Anghus Houvouras on whether the Alien franchise is exhausted…
Is the reason almost every Alien movie since the original has been, at best, a mixed bag because the premise has been exhausted?
I thought about this the other day as I watched a slew of Alien: Covenant reviews pour in. Like Prometheus, it seems to be getting the kind of safe critical treatment a veteran filmmaker like Sir Ridley Scott has supposedly earned. Currently Alien: Covenant is at 76% on Rotten Tomatoes. (Prometheus ended up at 72%). Those 75% ranges on Rotten Tomatoes are quite telling, especially when it comes to established, well-renowned talent. Last year Steven Spielberg’s gigantic boring THUD The BFG ended up at 75%. Most of Spielberg’s sub-par output end up in the mid 70’s: War Horse 75%, War of the Worlds = 75%, Indiana Jones and the Kingdom of the Crystal Skull = 77%, The Adventures of Tintin = 75%. The mid-seventies for a veteran director is the critical mass equivalent of sub-par, able to convince a solid quarter of the critics swimming in the slop over at Rotten Tomatoes that even their most pedestrian efforts are worth a solid twenty point bump.

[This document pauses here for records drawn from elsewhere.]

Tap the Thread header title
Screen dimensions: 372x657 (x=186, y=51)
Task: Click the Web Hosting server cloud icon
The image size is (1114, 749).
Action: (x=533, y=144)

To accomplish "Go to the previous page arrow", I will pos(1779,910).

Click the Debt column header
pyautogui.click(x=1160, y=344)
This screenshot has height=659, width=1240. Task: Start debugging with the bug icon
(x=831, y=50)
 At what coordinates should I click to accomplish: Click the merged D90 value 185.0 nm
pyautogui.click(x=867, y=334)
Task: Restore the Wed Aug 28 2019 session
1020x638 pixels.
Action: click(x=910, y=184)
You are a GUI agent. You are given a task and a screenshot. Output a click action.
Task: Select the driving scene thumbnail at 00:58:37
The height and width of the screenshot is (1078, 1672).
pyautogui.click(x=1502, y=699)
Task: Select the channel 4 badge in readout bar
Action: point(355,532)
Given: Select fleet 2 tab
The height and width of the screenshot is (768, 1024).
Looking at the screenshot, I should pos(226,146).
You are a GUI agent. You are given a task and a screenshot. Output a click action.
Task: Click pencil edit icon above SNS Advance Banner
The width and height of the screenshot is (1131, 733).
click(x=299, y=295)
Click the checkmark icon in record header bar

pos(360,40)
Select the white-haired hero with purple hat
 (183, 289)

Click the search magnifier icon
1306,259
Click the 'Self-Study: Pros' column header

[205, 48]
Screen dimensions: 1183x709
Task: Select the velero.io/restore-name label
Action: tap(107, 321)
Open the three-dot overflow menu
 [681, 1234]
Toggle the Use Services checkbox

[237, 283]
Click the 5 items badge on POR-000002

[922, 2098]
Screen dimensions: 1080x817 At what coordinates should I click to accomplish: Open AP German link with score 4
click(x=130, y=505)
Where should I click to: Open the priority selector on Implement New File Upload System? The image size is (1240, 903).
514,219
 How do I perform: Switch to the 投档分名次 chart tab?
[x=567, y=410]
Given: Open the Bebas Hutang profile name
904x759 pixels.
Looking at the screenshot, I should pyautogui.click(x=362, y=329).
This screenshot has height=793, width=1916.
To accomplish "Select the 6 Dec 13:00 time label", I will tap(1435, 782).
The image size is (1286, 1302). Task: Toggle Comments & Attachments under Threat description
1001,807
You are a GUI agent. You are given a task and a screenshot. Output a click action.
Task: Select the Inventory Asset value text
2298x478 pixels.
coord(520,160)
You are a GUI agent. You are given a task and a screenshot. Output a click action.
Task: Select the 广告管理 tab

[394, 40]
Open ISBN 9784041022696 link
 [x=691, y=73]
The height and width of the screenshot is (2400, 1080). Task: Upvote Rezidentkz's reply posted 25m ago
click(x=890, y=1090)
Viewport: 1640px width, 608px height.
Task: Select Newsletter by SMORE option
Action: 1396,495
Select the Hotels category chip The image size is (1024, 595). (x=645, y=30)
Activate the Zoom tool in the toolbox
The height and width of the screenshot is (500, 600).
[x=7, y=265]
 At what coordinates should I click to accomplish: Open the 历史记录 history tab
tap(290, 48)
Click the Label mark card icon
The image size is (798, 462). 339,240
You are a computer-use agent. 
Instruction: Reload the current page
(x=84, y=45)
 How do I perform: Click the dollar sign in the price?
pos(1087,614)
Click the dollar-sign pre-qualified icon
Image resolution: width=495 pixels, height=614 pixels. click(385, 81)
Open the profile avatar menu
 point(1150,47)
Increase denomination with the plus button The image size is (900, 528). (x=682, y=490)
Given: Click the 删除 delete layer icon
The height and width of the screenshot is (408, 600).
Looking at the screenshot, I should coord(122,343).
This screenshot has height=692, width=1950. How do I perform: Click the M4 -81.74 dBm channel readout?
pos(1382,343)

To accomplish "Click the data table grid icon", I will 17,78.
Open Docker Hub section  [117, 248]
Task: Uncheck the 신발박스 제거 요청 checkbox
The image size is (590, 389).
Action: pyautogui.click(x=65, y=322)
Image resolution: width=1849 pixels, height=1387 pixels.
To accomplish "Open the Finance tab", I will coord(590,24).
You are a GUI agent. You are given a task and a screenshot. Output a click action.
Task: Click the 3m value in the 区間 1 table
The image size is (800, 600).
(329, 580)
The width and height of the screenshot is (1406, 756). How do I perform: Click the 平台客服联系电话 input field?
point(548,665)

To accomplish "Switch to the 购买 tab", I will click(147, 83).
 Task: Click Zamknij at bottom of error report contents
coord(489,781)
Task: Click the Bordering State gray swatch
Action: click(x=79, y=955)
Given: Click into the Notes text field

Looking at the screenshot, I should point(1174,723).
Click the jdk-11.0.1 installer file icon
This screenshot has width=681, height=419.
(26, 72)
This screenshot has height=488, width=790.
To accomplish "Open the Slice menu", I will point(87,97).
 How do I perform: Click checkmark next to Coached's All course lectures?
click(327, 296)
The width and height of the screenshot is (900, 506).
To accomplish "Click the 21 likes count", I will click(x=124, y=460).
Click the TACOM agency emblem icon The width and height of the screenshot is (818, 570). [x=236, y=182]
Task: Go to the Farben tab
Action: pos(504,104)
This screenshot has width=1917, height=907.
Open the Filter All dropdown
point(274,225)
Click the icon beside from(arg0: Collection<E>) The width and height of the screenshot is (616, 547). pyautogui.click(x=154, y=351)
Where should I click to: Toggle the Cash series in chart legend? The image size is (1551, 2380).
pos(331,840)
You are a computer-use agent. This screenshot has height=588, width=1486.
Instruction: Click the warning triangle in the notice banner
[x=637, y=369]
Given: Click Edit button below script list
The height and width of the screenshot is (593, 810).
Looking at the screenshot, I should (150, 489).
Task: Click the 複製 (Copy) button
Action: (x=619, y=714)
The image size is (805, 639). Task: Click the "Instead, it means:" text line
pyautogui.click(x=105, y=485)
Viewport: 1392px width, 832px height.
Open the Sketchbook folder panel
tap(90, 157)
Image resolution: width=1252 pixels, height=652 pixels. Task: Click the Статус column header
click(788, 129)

But I’m not here to once again devalue the already tarnished brand of the modern film critic, nor am I here to cast aspersions towards the great Ridley Scott who has more talent in his left testicle than I do in my entire lower torso. I have become intrigued by the idea that every premise eventually loses cohesion. Much like repeatedly cloning DNA, you can only make so many copies before your sample becomes unsustainable.
Alien is a horrifying classic. James Cameron took the basic lore of the original and made a terrifying action packed sequel. From there the quality of each subsequent Alien related film varies greatly. I happen to love Alien 3. It’s a brutally dark story that almost feels like a middle finger to fans of the first two films, which is probably why I like it so much. How many franchises are willing to start the new installment by killing off 75% of the survivors of the predecessor in the first forty-eight seconds? Balls. Pure balls.
There isn’t another Alien movie worth discussing. Mostly because the internet’s exhaustive hate for Prometheus is so well documented it feels pointless. Prometheus is not a good movie. It’s terrible in a way that makes every positive review feel baffling. Like Mugatu “I feel like I’m on crazy pills” baffling. I feel about Prometheus the same way I feel about Scientology: Both involve aliens, both will cause you to lose money on a negative experience, and it confuses me when seemingly intelligent people sing its praises.
Is it possible that the Alien films have simply exhausted the basic premise? And that diving into the origins of the species simply hasn’t provided enough creative coal to keep this franchise chugging along? I’d say so. Part of what makes Alien so terrifying is the stark minimalism and the limited economy of the original. ‘Less is More’ applies to original Alien so much so that it could be used to teach a master class in this particular skill set. Claustrophobia is so deeply woven into the fiber of the film. Something that James Cameron latched onto with deadly precision in the sequel. Even David Fincher’s much maligned third film did an amazing job of selling the terror of enclosed spaces and giving our protagonists nowhere to run. By the time we get to the fourth film’s spaceship setup the entire concept felt increasingly redundant. A copy of a copy of a copy with only Cameron’s installment feeling like it delivered something new to the equation.
The premise of the Alien movies revolves around a seemingly unstoppable killing machine and the brutal, ever dwindling hope for survival by a cast that is normally whittled down to nothing. How many films can that premise sustain? Ridley Scott and 20th Century Fox took the most predictable path possible with these prequels: Examine the backstory and learn just how these killing machines came to be. And the end result are audiences who seem somewhat ambivalent about their origins. Personally, I never once thought ‘where did these horrible killing machines come from?’, because I was more interested in having the half-gallon of concession stand Coca Cola scared out of me. Alien: Covenant is the black-goo covered fuck-baby of Prometheus and Alien. But it does little to help push the premise anywhere new.
In this franchise dependent cinematic landscape, the idea of just letting a franchise die feels naive. Every single one will be milked until the teets have run dry, and they’ll still try to milk it for a few more sequels before giving up. Maybe the premise behind Alien is only good enough for two good movies and every subsequent attempt will struggle to be anything other than average.